# Task requirements
Beginning with the line that holds "Task: Click the percent style icon" and ending with the last line of the entries below, copy every line exactly and nothing else, with the pictures left out.
*** Entries shown
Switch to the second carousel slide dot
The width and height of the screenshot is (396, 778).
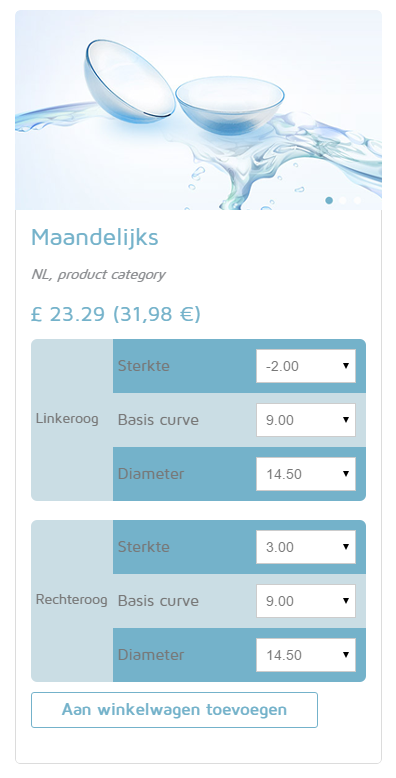[343, 200]
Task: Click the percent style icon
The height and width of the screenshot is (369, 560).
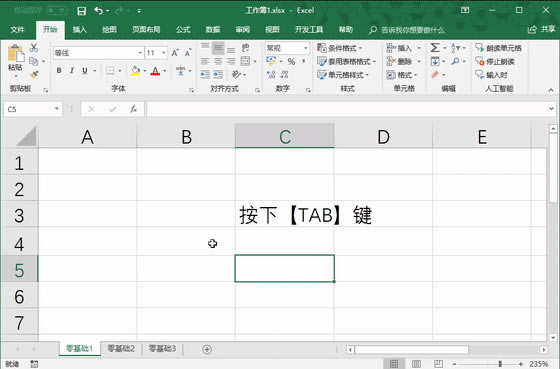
******
# Task response
Task: Click the percent style icon
The height and width of the screenshot is (369, 560).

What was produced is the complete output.